Exercise: Return an exact transcript of the material below from the line containing "You are a computer-use agent. The" through its final line, and no other lines.

Records for processing:
^^^^^^^^
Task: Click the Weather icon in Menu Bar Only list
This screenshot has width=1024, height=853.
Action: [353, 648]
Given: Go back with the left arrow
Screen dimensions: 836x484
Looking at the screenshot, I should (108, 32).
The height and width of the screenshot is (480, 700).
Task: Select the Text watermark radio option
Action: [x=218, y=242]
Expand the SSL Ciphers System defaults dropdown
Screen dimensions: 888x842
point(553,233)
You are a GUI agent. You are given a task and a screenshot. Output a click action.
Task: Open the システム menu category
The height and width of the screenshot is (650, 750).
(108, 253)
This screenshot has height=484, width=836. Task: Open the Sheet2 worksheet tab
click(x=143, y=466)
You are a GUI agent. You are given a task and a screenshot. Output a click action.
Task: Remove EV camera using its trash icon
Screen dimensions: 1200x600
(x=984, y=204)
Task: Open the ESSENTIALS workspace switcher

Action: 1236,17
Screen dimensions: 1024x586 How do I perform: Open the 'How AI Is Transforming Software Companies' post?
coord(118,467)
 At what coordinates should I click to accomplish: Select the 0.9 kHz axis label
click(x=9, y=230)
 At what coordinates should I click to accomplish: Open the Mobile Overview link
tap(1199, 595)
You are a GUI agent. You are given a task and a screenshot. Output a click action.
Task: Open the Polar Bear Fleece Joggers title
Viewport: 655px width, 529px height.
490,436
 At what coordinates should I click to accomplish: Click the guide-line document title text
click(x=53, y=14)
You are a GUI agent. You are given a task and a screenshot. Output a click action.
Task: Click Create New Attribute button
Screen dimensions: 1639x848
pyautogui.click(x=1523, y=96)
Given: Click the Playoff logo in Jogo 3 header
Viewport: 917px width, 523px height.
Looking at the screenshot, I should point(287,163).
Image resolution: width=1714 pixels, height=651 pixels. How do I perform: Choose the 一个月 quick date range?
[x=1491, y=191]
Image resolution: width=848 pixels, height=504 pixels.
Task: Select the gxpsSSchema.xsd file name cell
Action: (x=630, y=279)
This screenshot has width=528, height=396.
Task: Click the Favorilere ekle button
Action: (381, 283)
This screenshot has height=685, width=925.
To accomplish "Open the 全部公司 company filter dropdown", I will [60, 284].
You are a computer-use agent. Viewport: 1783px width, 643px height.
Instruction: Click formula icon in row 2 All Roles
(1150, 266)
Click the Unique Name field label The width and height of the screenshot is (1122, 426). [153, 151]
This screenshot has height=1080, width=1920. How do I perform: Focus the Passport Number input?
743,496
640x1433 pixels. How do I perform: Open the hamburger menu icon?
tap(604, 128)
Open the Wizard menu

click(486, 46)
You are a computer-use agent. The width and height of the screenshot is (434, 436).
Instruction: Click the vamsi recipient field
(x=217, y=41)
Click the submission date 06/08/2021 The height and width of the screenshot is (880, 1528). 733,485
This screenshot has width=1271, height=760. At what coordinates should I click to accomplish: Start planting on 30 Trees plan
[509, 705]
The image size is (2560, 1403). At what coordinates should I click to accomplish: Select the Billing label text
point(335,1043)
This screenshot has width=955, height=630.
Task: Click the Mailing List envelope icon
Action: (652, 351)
^^^^^^^^
Expected answer:
You are a computer-use agent. The width and height of the screenshot is (434, 436).
Instruction: Click the vamsi recipient field
(x=217, y=41)
Click the submission date 06/08/2021 The height and width of the screenshot is (880, 1528). 733,485
This screenshot has width=1271, height=760. At what coordinates should I click to accomplish: Start planting on 30 Trees plan
[509, 705]
The image size is (2560, 1403). At what coordinates should I click to accomplish: Select the Billing label text
point(335,1043)
This screenshot has width=955, height=630.
Task: Click the Mailing List envelope icon
Action: (652, 351)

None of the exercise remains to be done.